Mocked providers can't reproduce any of this — a mock returns whatever you told it to, so it never renders a real preview or a real warning. Driving the actual extension does. With @avalix/chroma, the genuine MetaMask extension runs inside Playwright against your fork or devnet, so the real simulation executes against real state and the preview renders exactly as a user would see it:
import { createWalletTest, expect } from '@avalix/chroma'
const test = createWalletTest({
wallets: [{ type: 'metamask' }],
})
test('swap confirms after the simulation preview resolves', async ({ page, wallets }) => {
const metamask = wallets.metamask
await metamask.importSeedPhrase({
seedPhrase: 'test test test test test test test test test test test junk',
})
await page.goto('http://localhost:3000')
await page.click('button:has-text("Connect")')
await metamask.approve()
await page.click('button:has-text("Swap")')
// The real extension runs the simulation; approve drives the live popup
await metamask.approve()
await expect(page.locator('.swap-success')).toBeVisible()

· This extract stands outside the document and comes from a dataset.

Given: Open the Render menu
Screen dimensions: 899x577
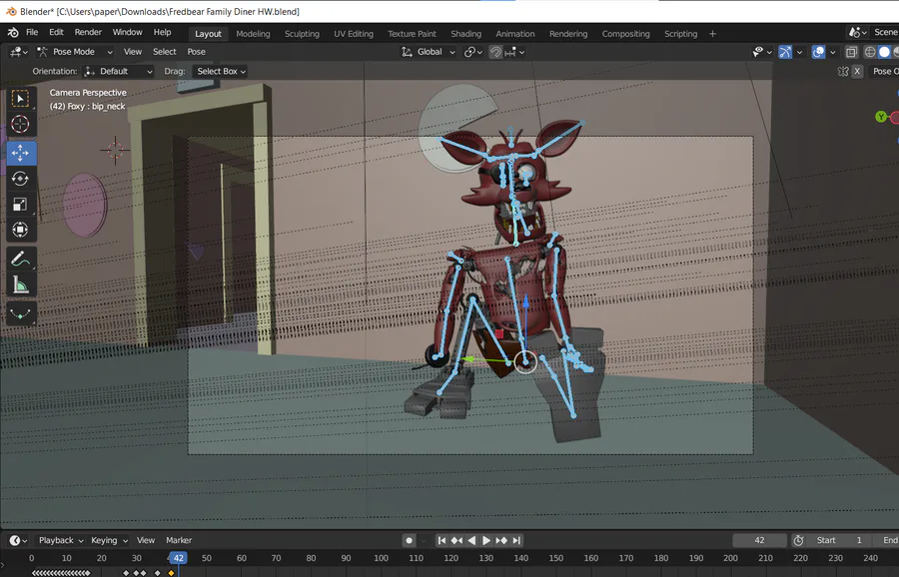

})Line by line: importSeedPhrase loads a throwaway account, the first approve() clears the connection prompt, and the second approve() confirms the transaction after MetaMask has simulated it against your fork. Because it's the real extension, that simulation actually ran — and metamask.reject() lets you assert the path where a user backs out of a preview that looks wrong. The same approve/reject methods drive a Solana signing request when your dApp uses MetaMask's multichain session, so the testing seam is identical across ecosystems even though the simulation underneath is not.
The takeaway: build on the simulation, but don't trust it as a guarantee — and write the test that proves your dApp behaves when the preview is slow, unestimable, or flagged. That branch is the one your users will eventually hit.